→ Testo fornito

----

Economia: dopo la Bce, alibi finiti

Draghi ha giocato tutte le cartucce, ora tocca agli italiani

Una mossa che certifica un fatto: tutte le cartucce in carniere sui tassi, la Bce le ha usate. Può e potrà fare altre cose, anche assi importanti: ma la Banca dell’euro ora passa la palla alla politica, ai governi. Il denaro non costa più nulla, è gratis (il tasso ufficiale è sceso allo 0,05%, cioè zero); l’eurozona sarà tra l’altro inondata di liquidità aggiuntiva con un’operazione che permetterà alla Bce di disincagliare prestiti, mutui, obbligazioni in corpo alle banche, concedendo loro appunto liquidità. Però la Bce non può – e non deve – sostituirsi né ai governi, né agli investitori.

----

→ Compiti dell'esercizio
• 1. Per ogni affermazione, di' se è d'accordo con l'articolo sulla Bce: rispondi sì o no e riporta tra virgolette le parole dell'articolo che lo decidono. (a) Il tasso ufficiale è sceso allo 0,05%. (b) La Bce deve prendere il posto dei governi. (c) La Bce non può fare altre cose.
• 2. Prosegui l'articolo sulla Bce a partire dal punto in cui si ferma.

→ I dati
----

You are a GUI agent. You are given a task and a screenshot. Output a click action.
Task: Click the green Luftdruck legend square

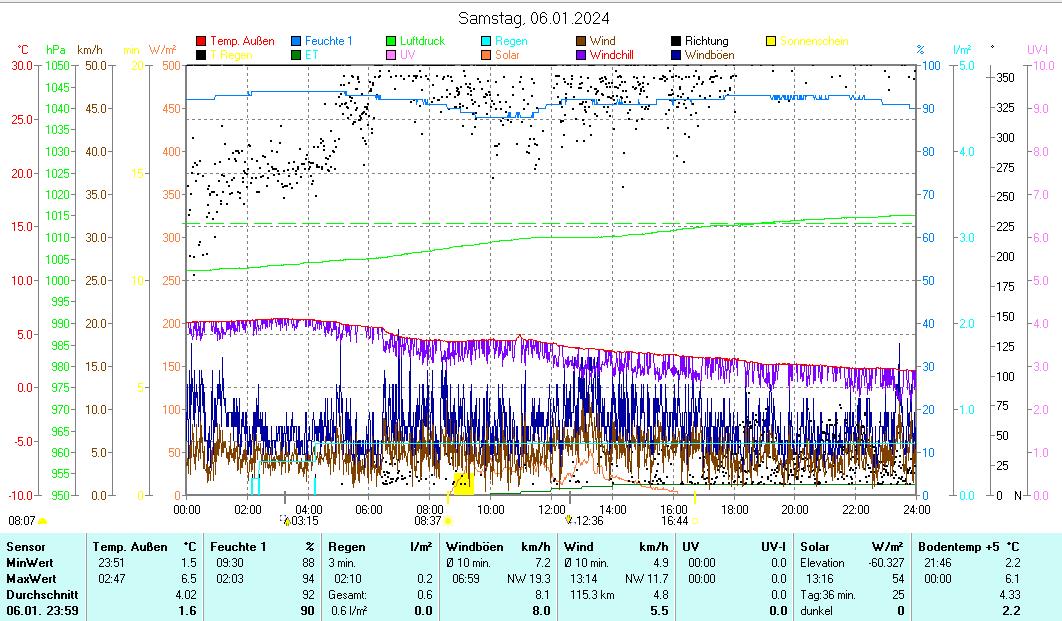coord(391,41)
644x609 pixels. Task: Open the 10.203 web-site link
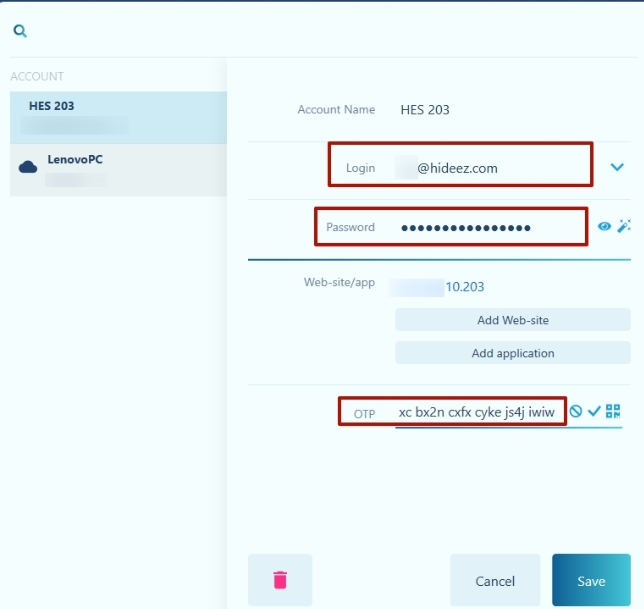coord(464,287)
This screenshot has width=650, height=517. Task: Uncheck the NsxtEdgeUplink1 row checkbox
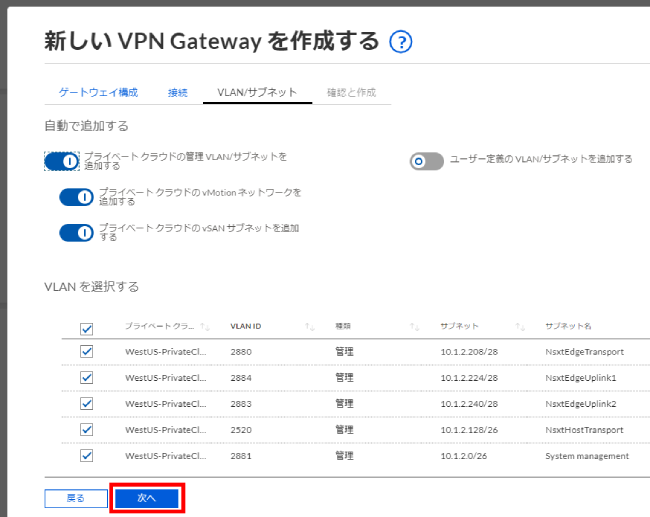coord(86,378)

----

→ Risposte in ordine
• 1.
(a) Sì: «il tasso ufficiale è sceso allo 0,05%, cioè zero»
(b) No: «la Bce non può – e non deve – sostituirsi né ai governi, né agli investitori»
(c) No: «Può e potrà fare altre cose, anche assi importanti»

• 2.
Partiamo da questi ultimi. Il vero problema, come fanno rilevare le banche, non è tanto una carenza di liquidità (ora non più), ma di impieghi: in buona sostanza, c’è poca richiesta di quel mare di liquidità. Stiamo parlando di medio-grandi investitori, di possibili acquirenti, di ristrutturazioni aziendali, di progetti che dalla carta possono diventare realtà. E questo fenomeno risalta soprattutto in Italia, dove a questo punto non mancano i capitali ma i capitalisti.

I quali replicano: in Italia non ci sono le condizioni ottimali per investire; meglio farlo all’estero, nei nuovi mercati da aggredire, nelle economie a basso costo di lavoro, nei Paesi dove gli investimenti vengono tutelati da un quadro politico stabile e da una cornice di leggi e costumi “amichevoli” (friendly, dicono gli anglosassoni).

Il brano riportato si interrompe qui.